Gov. Tina Kotek has appointed labor and civil rights attorney Aruna Masih to the state Supreme Court, filling a vacancy left when former Justice Adrienne Nelson was appointed to the federal bench.  

Kotek announced Masih’s appointment on Wednesday, more than four months after she began seeking applications for the open position on the seven-member court.  

“Aruna Masih is a decorated civil rights attorney who has worked on behalf of Oregonians for over twenty-five years in both her career and community service,” Kotek said in a statement. “As a practicing attorney, Aruna will bring direct and recent experience working for people — an invaluable perspective that will strengthen the current Oregon Supreme Court.
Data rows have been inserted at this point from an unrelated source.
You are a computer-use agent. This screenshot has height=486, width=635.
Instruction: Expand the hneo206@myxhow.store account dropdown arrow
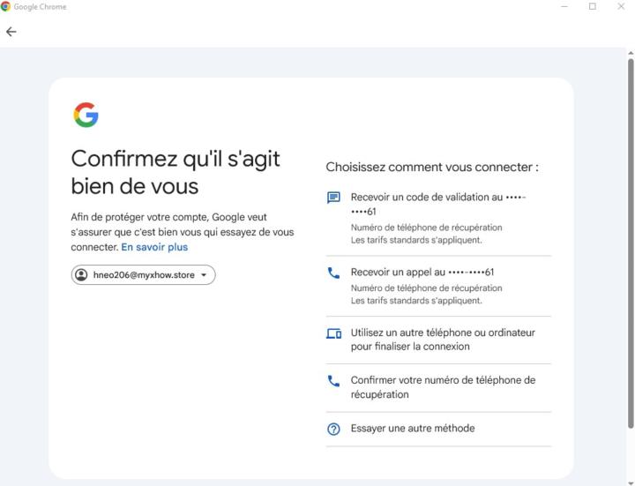point(204,275)
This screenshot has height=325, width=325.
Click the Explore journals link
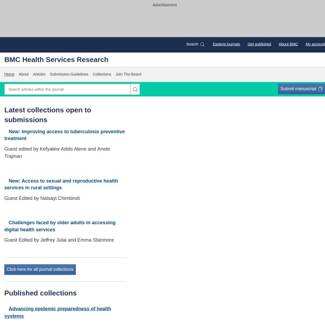pos(226,44)
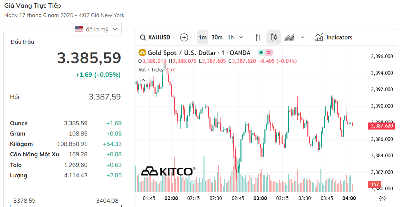
Task: Open chart settings hexagon icon
Action: coord(382,198)
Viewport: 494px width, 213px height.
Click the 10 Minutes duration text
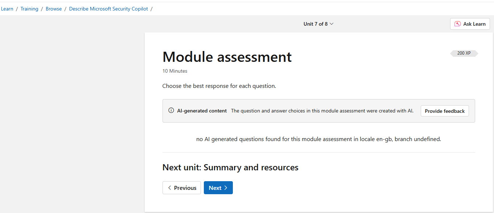(175, 71)
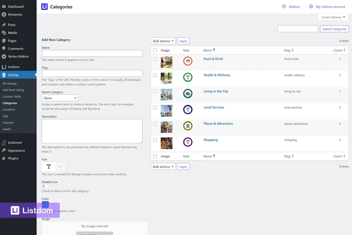Open the Elementor sidebar icon

tap(4, 14)
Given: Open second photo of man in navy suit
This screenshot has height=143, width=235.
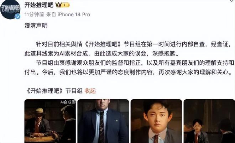Looking at the screenshot, I should pos(103,121).
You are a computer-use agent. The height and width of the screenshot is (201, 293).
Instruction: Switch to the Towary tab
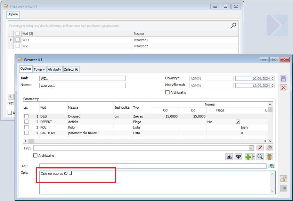coord(39,69)
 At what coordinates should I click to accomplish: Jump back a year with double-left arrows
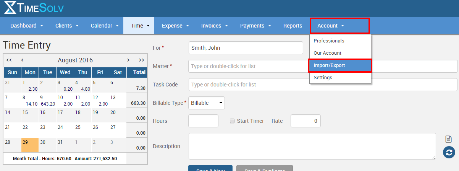pos(9,60)
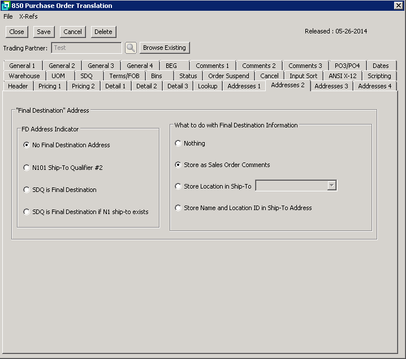Viewport: 406px width, 359px height.
Task: Choose N101 Ship-To Qualifier #2 radio button
Action: [27, 168]
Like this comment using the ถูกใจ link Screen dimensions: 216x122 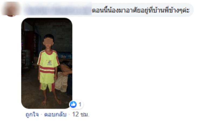pyautogui.click(x=32, y=114)

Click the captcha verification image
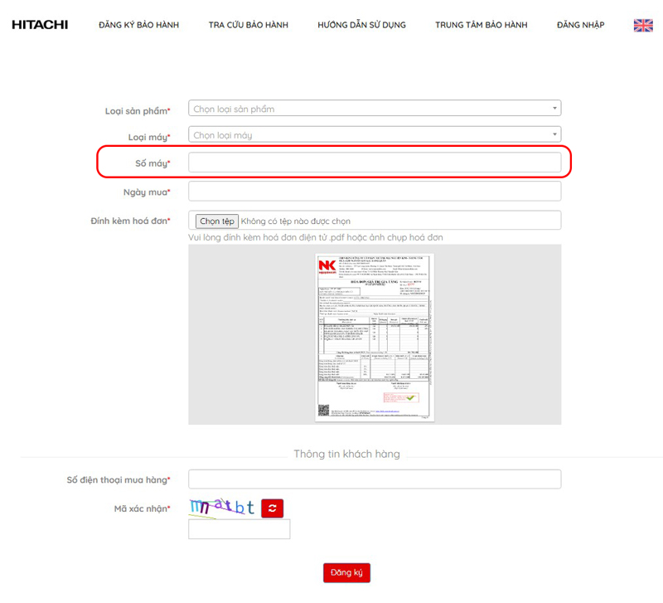point(221,508)
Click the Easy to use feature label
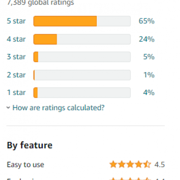Viewport: 180px width, 180px height. tap(26, 165)
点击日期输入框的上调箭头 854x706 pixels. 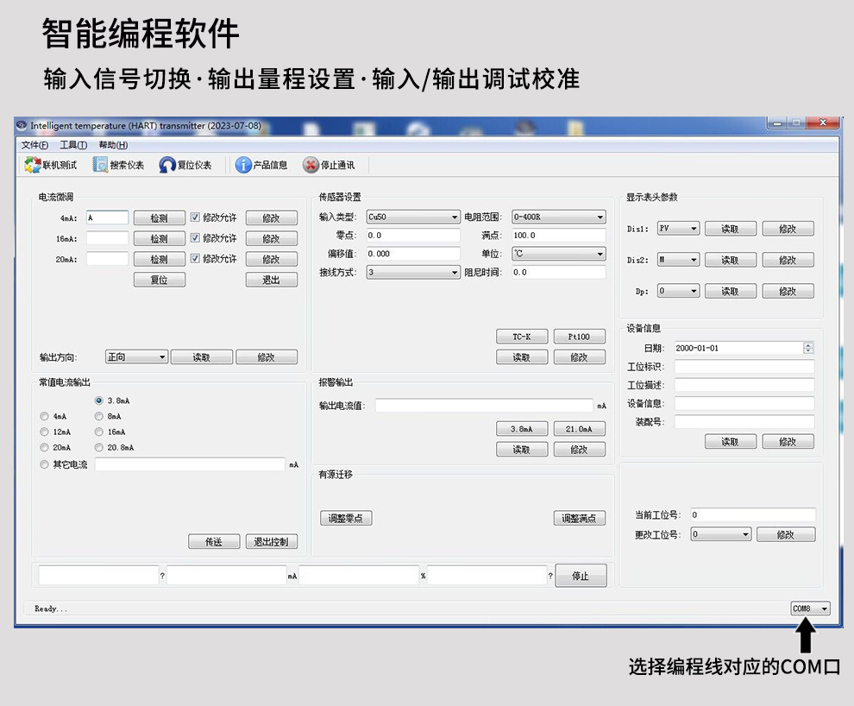coord(807,344)
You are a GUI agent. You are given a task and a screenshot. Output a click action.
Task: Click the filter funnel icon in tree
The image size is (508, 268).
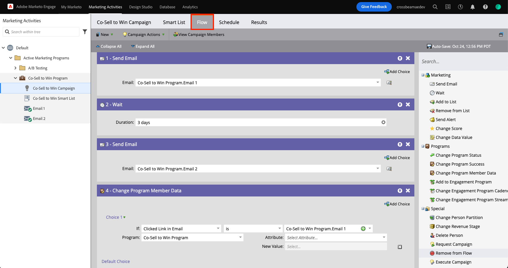(x=85, y=32)
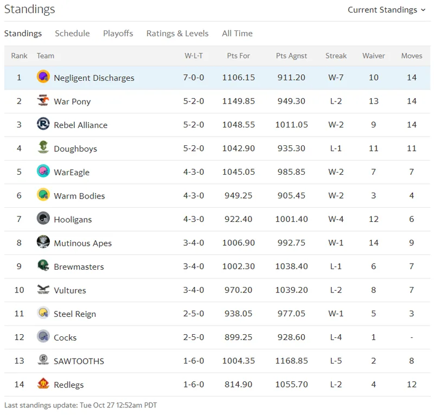Viewport: 434px width, 415px height.
Task: Click the SAWTOOTHS team logo
Action: [43, 360]
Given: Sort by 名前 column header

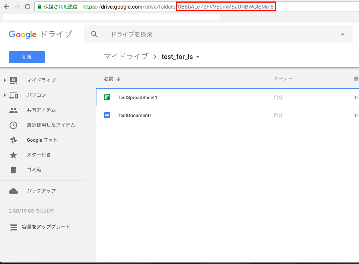Looking at the screenshot, I should click(x=109, y=79).
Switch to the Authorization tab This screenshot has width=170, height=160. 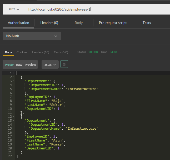[x=18, y=23]
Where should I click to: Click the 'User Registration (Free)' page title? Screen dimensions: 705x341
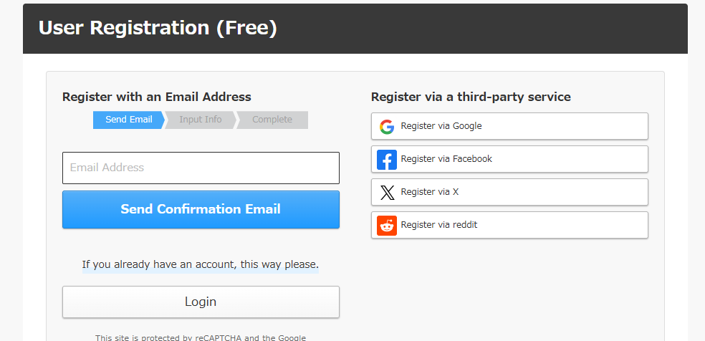(158, 28)

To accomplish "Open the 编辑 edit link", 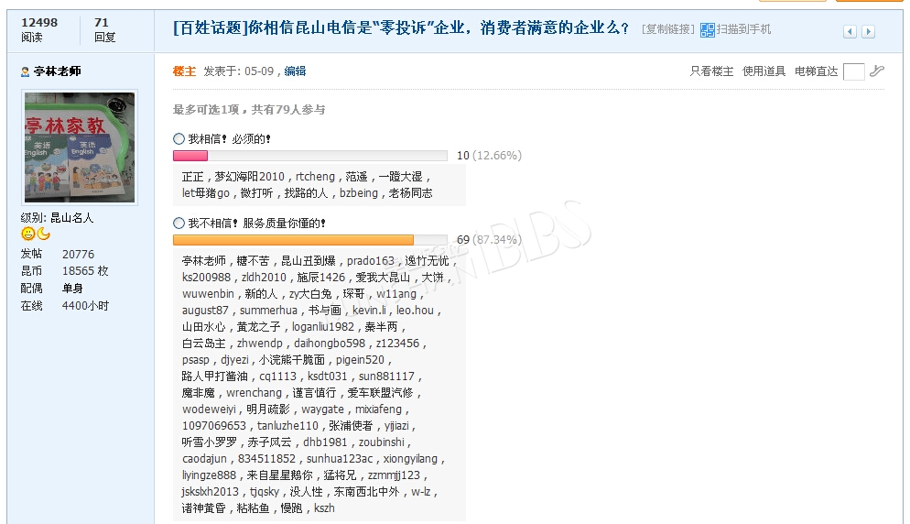I will click(295, 71).
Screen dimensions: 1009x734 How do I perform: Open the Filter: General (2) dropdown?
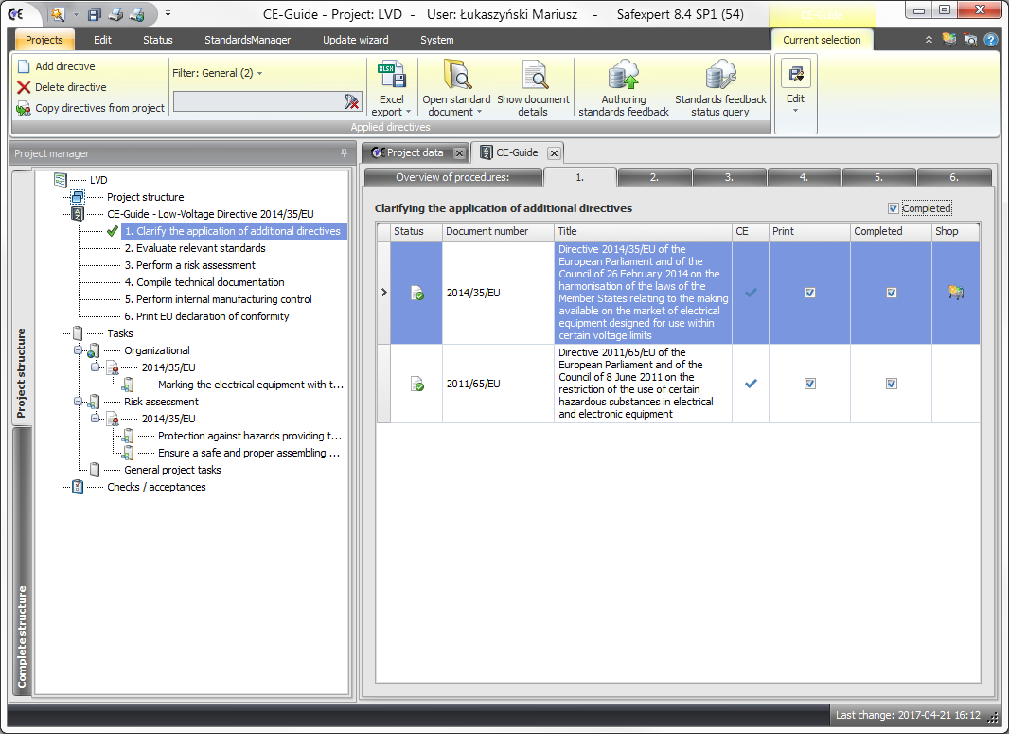pyautogui.click(x=218, y=73)
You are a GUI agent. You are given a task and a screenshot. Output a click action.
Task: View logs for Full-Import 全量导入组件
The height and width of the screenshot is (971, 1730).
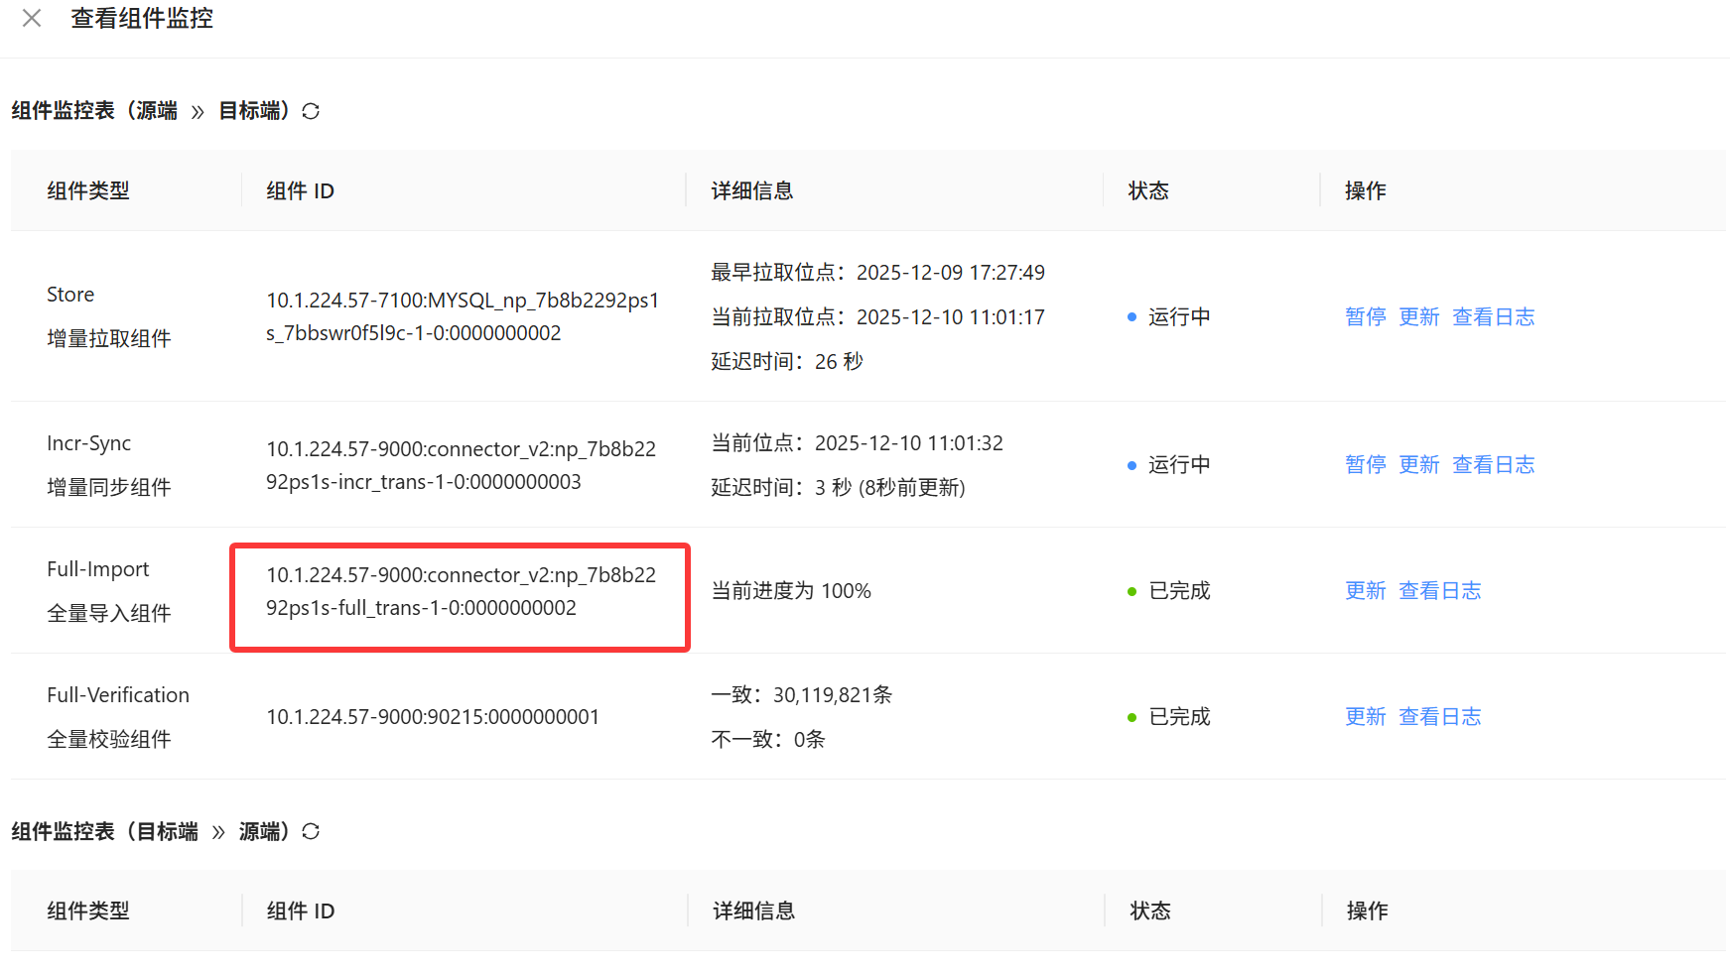click(x=1439, y=590)
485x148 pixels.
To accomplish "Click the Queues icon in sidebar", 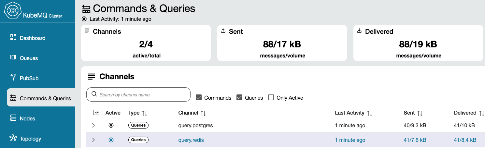I will (x=13, y=57).
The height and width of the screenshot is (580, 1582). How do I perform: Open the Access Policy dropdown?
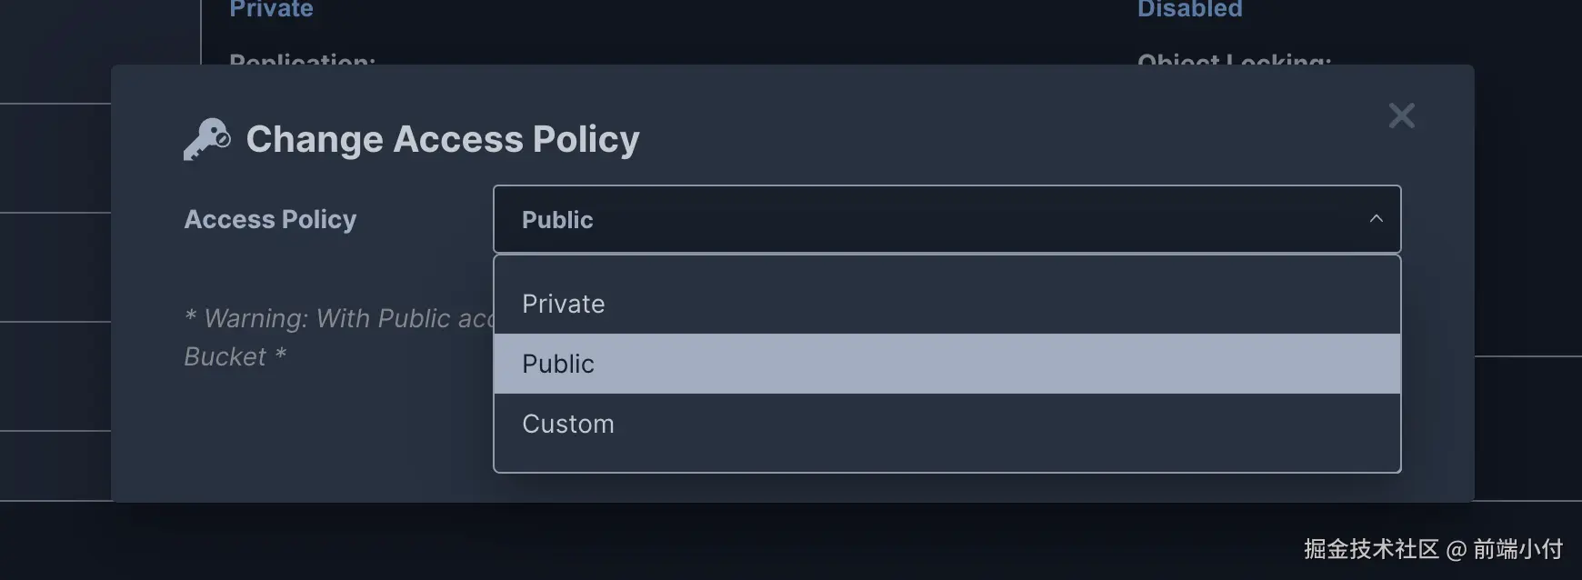[x=946, y=219]
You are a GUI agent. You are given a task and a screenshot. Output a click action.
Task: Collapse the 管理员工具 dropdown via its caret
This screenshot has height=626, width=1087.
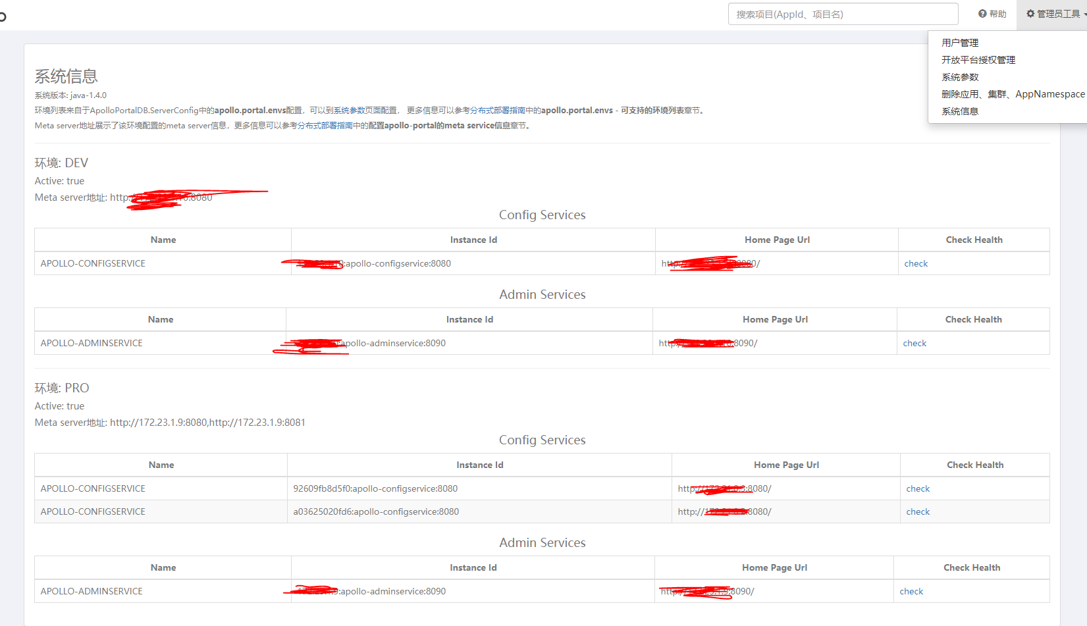(x=1084, y=14)
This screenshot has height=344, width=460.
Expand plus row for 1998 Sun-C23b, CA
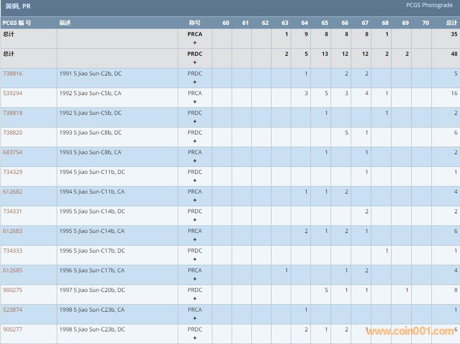pyautogui.click(x=195, y=318)
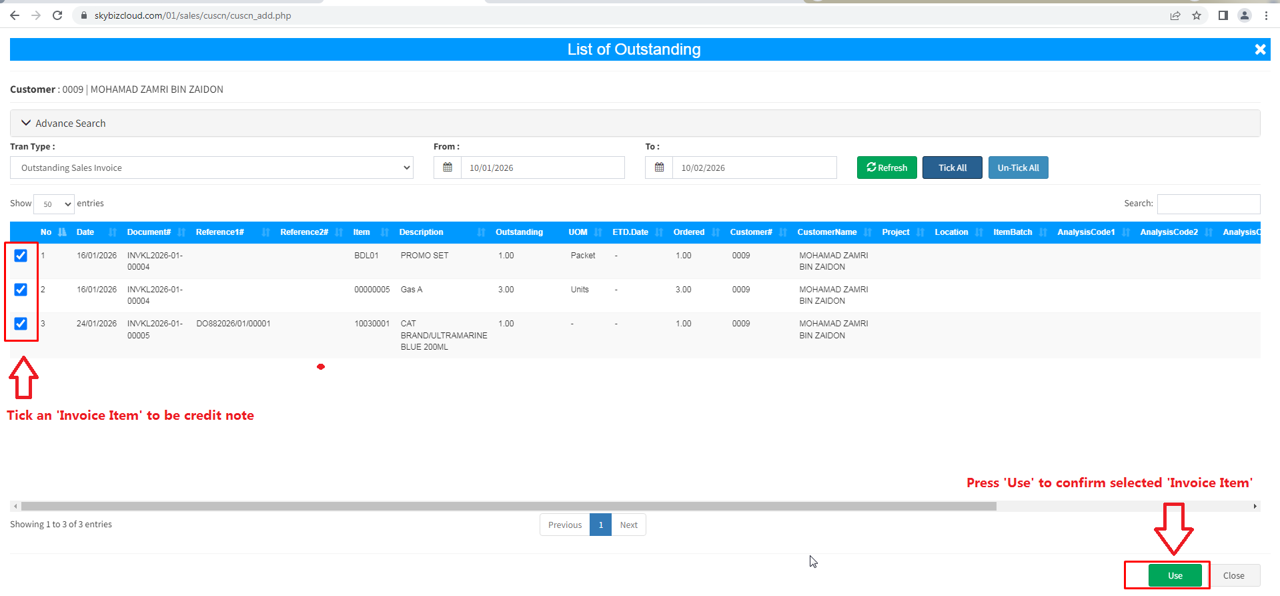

Aruna’s dedication to public service and passion for equal access to justice is also evident from her long-time leadership in advancing equity and diversity in the legal field.”  

For the past two decades, Masih worked for Portland-based employment law firm Bennett Hartman LLP. She specialized in cases involving the state’s Public Employee Retirement System, representing state employees and unions in major PERS cases.  

That included an unsuccessful challenge to a 2019 law that redirected some retirement contributions made by public employees to a pension stability fund instead of an employee’s individual retirement account.  

Masih also has experience with election law, including challenges to ballot titles for voter-led initiatives.  

In 2021, Masih represented the Newberg Education Association and several individual teachers who sued the Newberg School District over its ban on political symbols, including LGBTQ+ Pride flags and Black Lives Matter symbols. The lawsuit was settled last December, after a Yamhill County Circuit Court judge ruled in a separate case that the district policy was unconstitutional.   

“Over the last twenty-five years, I’ve represented the interests of hundreds of Oregonians, and I look forward to bringing my unique perspective to the Oregon Supreme Court,” Masih said in a statement. “I am committed to being a fair and thoughtful Justice and to continue being a steward of equal access under the law.” 

Masih was born in New York to medical missionaries, a Punjabi, Indian father and a British mother. Her parents moved back to India to work at a rural mission hospital when she was 6 months old. She spent most of her childhood in India, with her parents or attending an international boarding school in the Himalayas. 

She returned to the U.S. for high school and went on to receive a bachelor’s degree in international relations and French from Wellesley College and a law degree from Tulane and Creighton universities.  

Masih will be Oregon’s first Indian American and south Asian justice, according to the governor’s office.  

She’s Kotek’s first appointment to a Supreme Court that was entirely shaped by former Gov. Kate Brown. Along with chief Justice Meagan Flynn and Justices Rebecca Duncan, Bronson James and Stephen Bushong, Masih will have to run for election for a full four-year term in 2024.